State-funded UBI programs give a set amount of cash to every resident of a particular city or nation, delivered in regular installments with no strings attached. Although none has yet been implemented on a nationwide scale, other countries have, stretching back decades, run localized pilot programs with similar intentions to UBI. For example, in the small Canadian town of Dauphin, Manitoba, the city’s poorest residents received unconditional cash transfers from 1974 to 1979.
In Tilburg, just 250 people would initially have access to UBI benefits. In Utrecht, all current welfare recipients would have the option of taking part in the trial. The exact value of the disbursement in Tilburg has yet to be settled, but it would range between 900 and 1,300 euros per month in Utrecht, depending on the size of the household.
How UBI programs are implement can vary wildly from scenario to scenario. Basic income payments can take the form of anything from a "negative income tax" applied to everyone's tax returns to a check from the government sent to all households.
Bouts of experimentation aside, UBI has always been widely viewed as a fringe idea. But it has gained some traction in Western Europe over the past few years, even as other social spending programs have been curtailed. The most dramatic recent political success for UBI took place in Switzerland (which, unlike the Netherlands, is not a European Union member state). Advocates there successfully forced a national referendum set for 2016 on the whether to implement of guaranteed cash transfers.
The UBI concept has also found some support among left-wing parties such as the Finnish Greens and Podemos, the radical party that has recently come to prominence in Spain. However, Podemos appears to be moving away from the idea and toward a less-ambitious guaranteed income program with a built-in work requirement.
But those ideas are largely confined to the left at a time when the political momentum has long been away from dramatic expansions of the welfare state. Critics of UBI on the right and center-left often cite the possibility that unconditional payments could disincentivize work as a reason for opposing the policy.

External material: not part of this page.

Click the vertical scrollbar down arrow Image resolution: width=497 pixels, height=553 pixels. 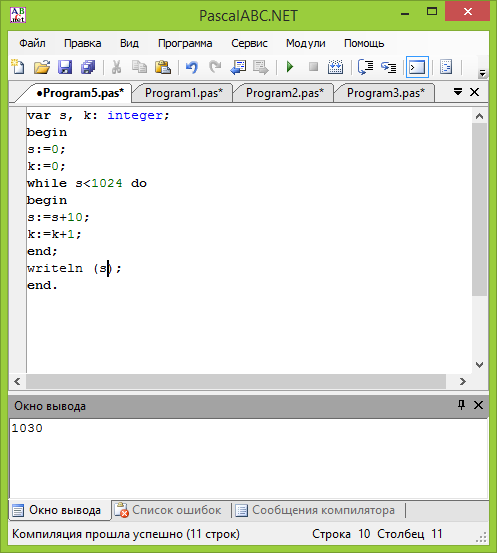pyautogui.click(x=479, y=365)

One issue is that implementing UBI would by definition expand social safety nets to include all immigrants in a given community, bucking an overall trend in European social policy toward limiting benefits for all but fully assimilated residents.
The recent rumblings of support for UBI stand in stark contrast to that trend, political scientist Edward Koning at Canada's University of Guelph told Al Jazeera.
“Lots of countries are experiencing some sort of retrenchment or restructuring of their welfare state,” he said. That includes the Netherlands, where the curtailing of some social benefits has been accompanied by some anti-immigrant sentiment.
“There has been a backlash against multiculturalism in other European countries as well, but in the Netherlands it’s been particularly pronounced,” Koning said.
But the chances that UBI implementation will become a common practice in the Netherlands are relatively low, Koning said.
“I don’t see a universal basic income as a very realistic outcome,” he said. “At least not in the immediate future."